# [Exercise objective]
Please extract everything in the data below, unchanged, from the line containing "How do I perform: Open" down to the line containing "click(1358, 102)", including both of those lines, and leave the pictures out of your answer.

# [Working data]
++++++++++++++++++++

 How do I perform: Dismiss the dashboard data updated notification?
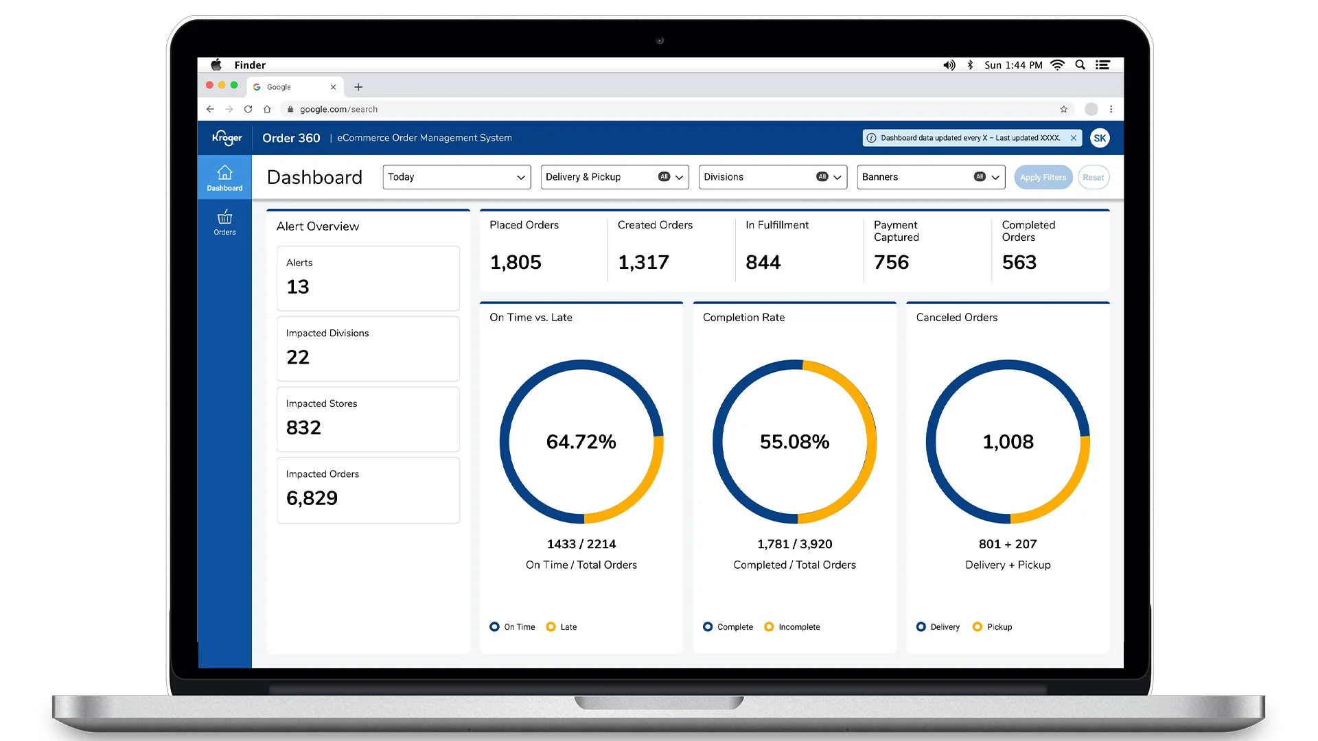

++++++++++++++++++++

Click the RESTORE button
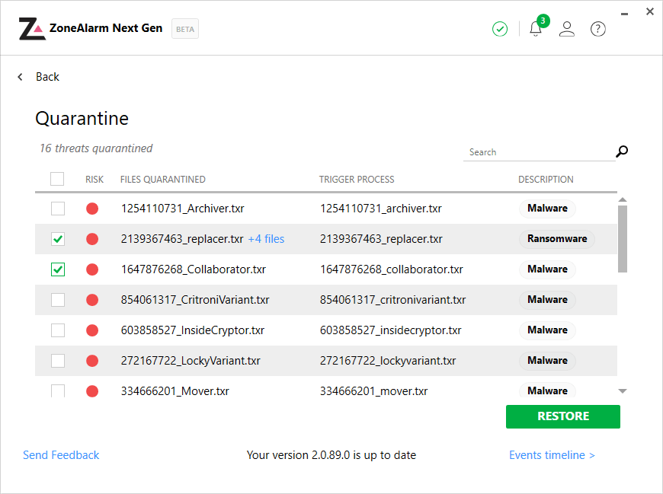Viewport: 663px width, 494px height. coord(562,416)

++++++++++++++++++++

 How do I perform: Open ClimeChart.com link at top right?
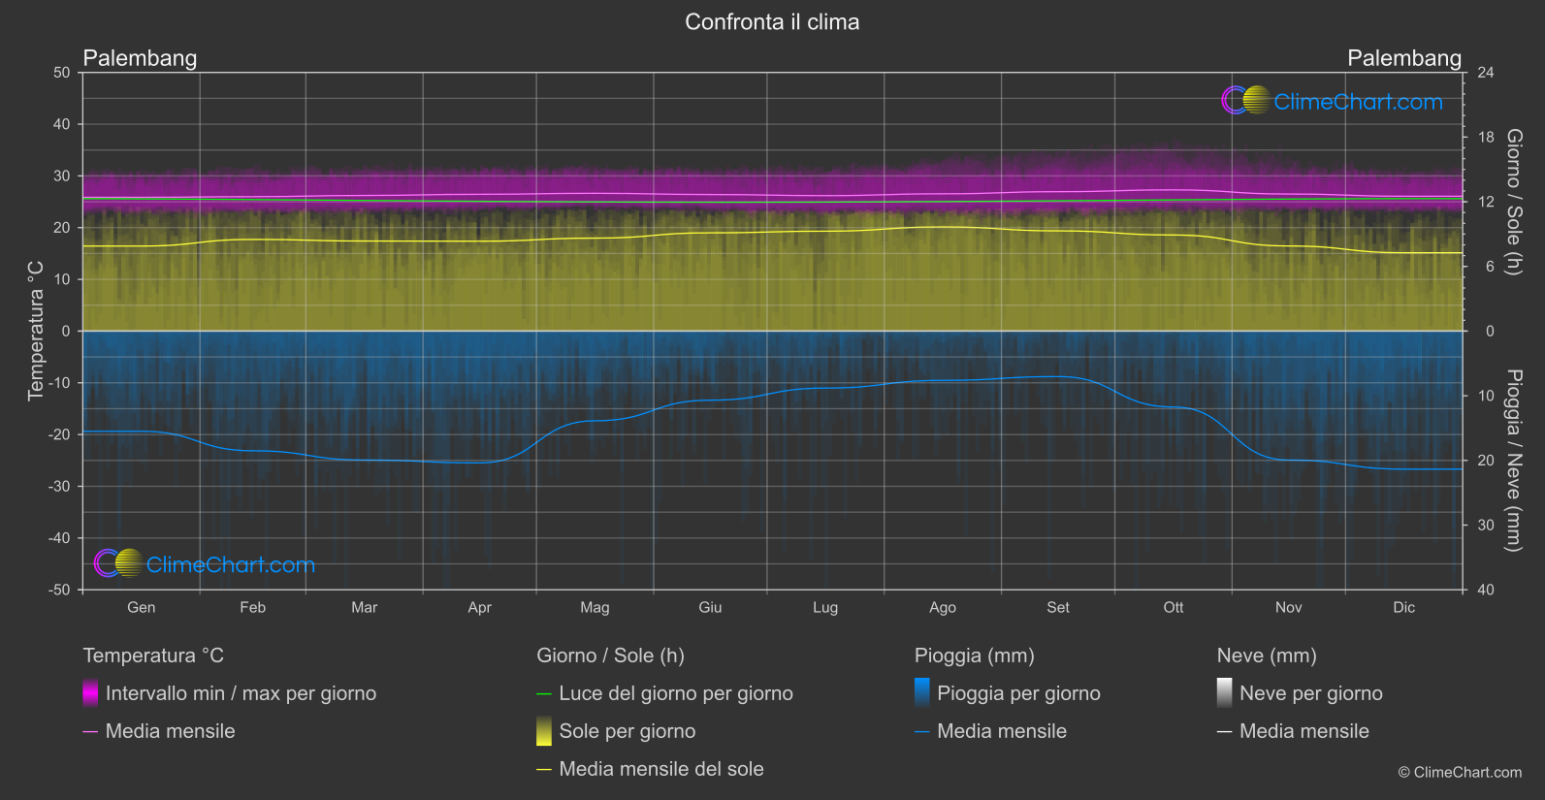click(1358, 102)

++++++++++++++++++++

# [Answer]
 How do I perform: Open ClimeChart.com link at top right?
click(1358, 102)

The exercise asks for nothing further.